End-to-end Learning for OFDM: From Neural Receivers to Pilotless
Communication
- URL: http://arxiv.org/abs/2009.05261v3
- Date: Thu, 29 Jul 2021 06:26:37 GMT
- Title: End-to-end Learning for OFDM: From Neural Receivers to Pilotless
Communication
- Authors: Fay\c{c}al Ait Aoudia and Jakob Hoydis
- Abstract summary: We explore the gains of end-to-end learning over a frequency- and time-selective fading channel.
With imperfect channel knowledge at the receiver, the shaping gains observed on AWGN channels vanish.
We identify two other sources of performance improvements.

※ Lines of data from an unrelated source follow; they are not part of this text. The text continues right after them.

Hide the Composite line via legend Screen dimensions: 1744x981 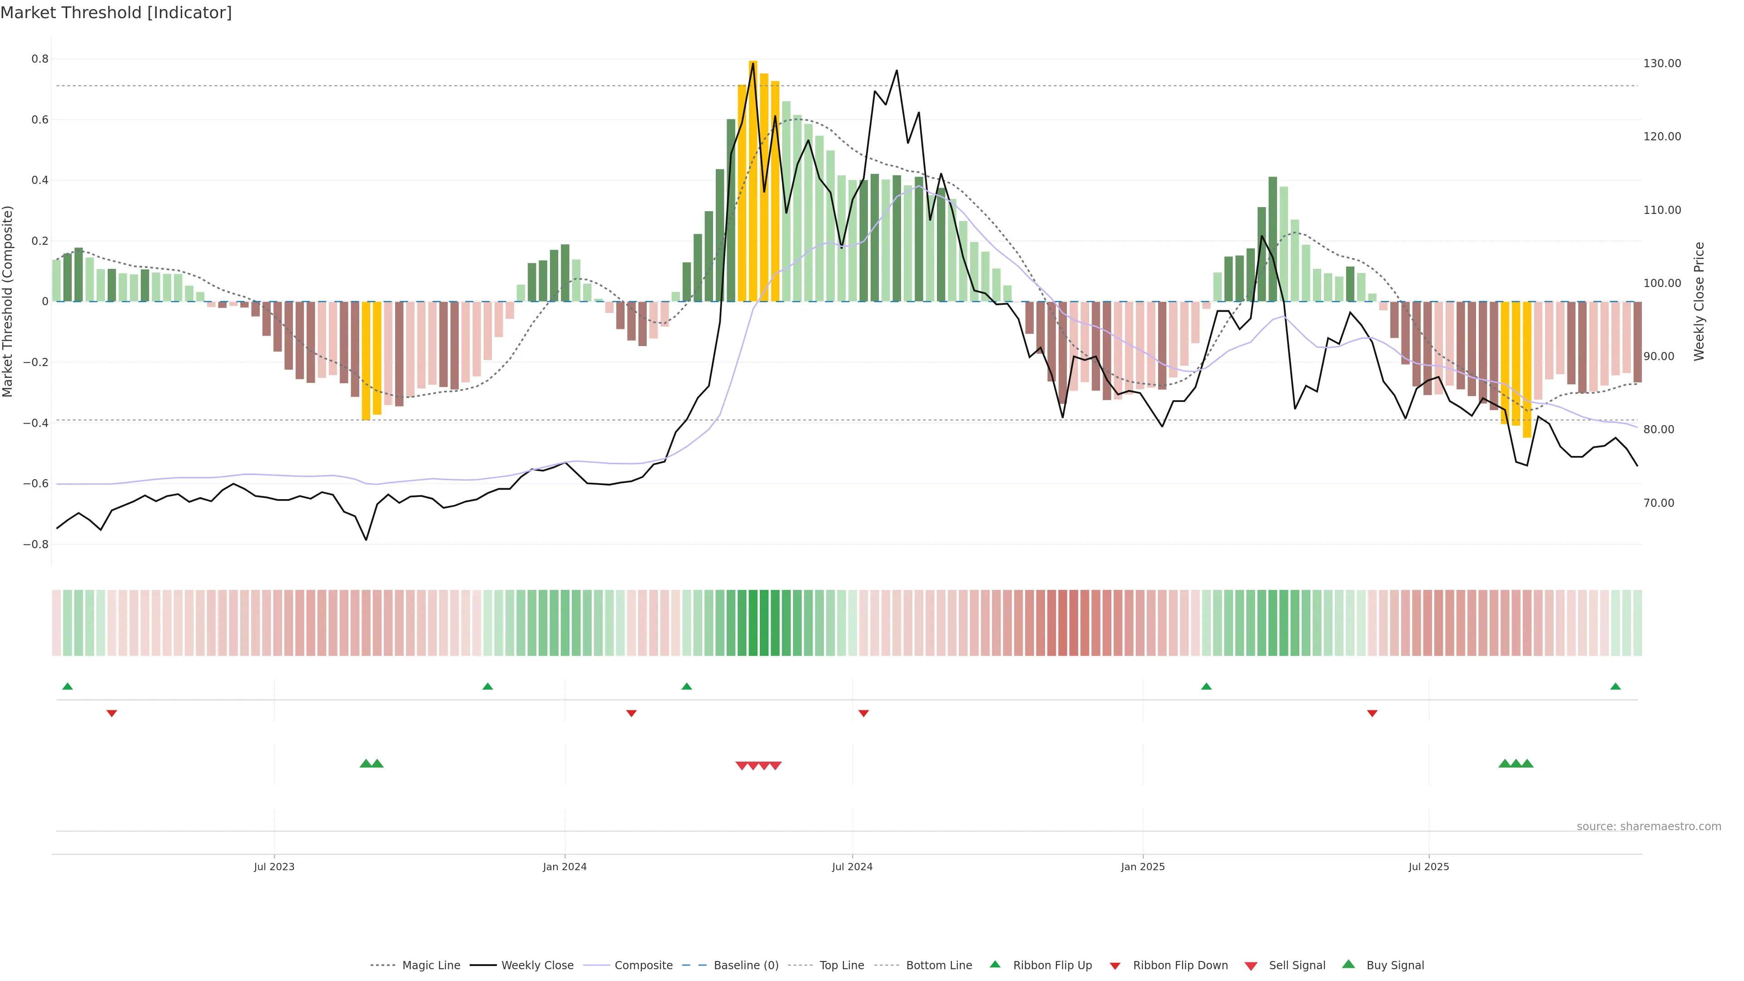[643, 965]
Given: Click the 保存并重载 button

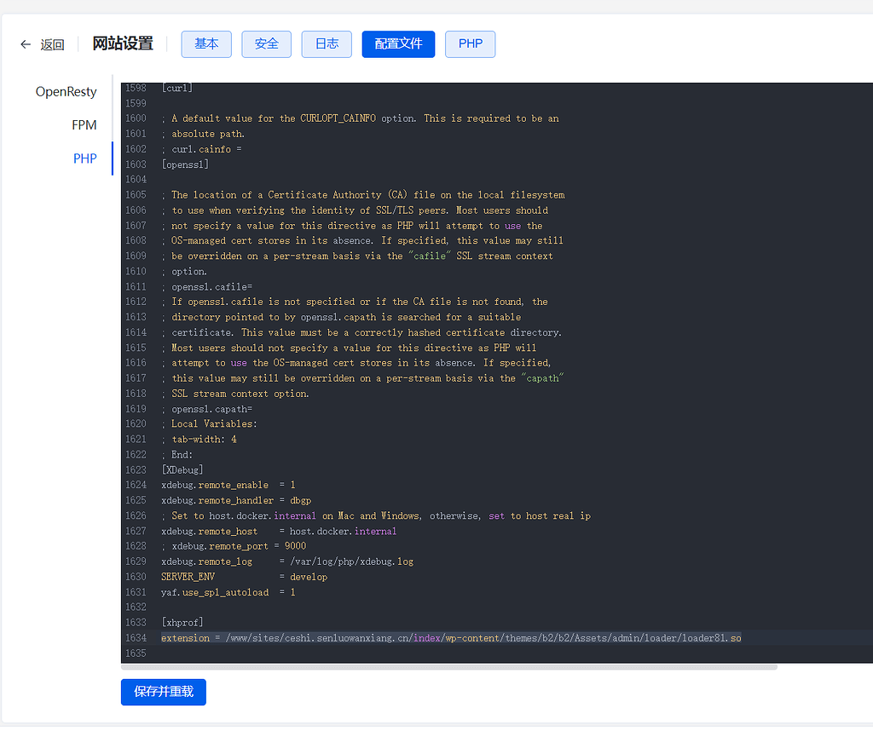Looking at the screenshot, I should point(163,692).
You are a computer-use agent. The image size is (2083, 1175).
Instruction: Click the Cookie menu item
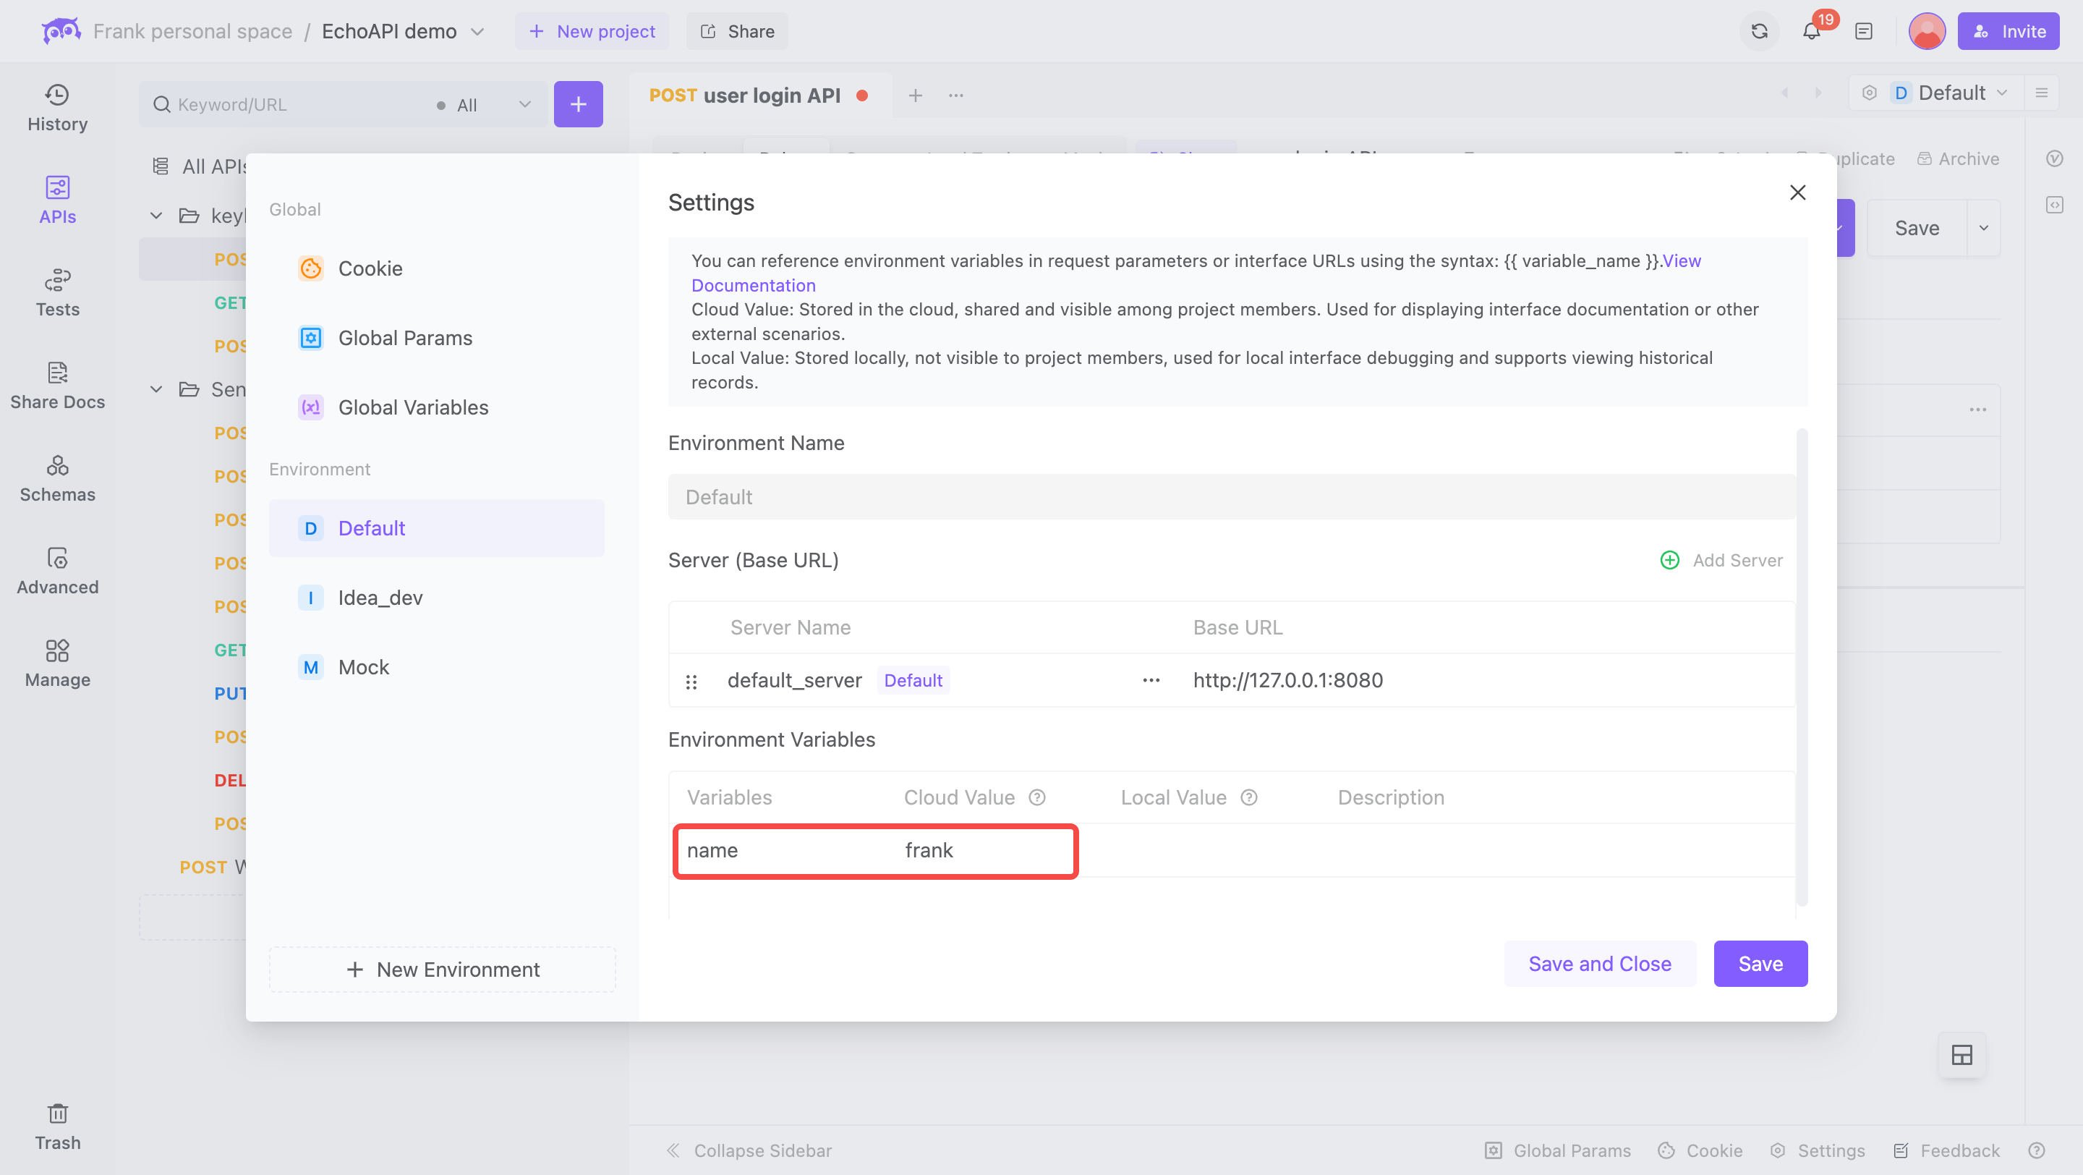370,268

- Score: 12.325545487629297
- License: http://arxiv.org/licenses/nonexclusive-distrib/1.0/
- Abstract: Previous studies have demonstrated that end-to-end learning enables
significant shaping gains over additive white Gaussian noise (AWGN) channels.
However, its benefits have not yet been quantified over realistic wireless
channel models. This work aims to fill this gap by exploring the gains of
end-to-end learning over a frequency- and time-selective fading channel using
orthogonal frequency division multiplexing (OFDM). With imperfect channel
knowledge at the receiver, the shaping gains observed on AWGN channels vanish.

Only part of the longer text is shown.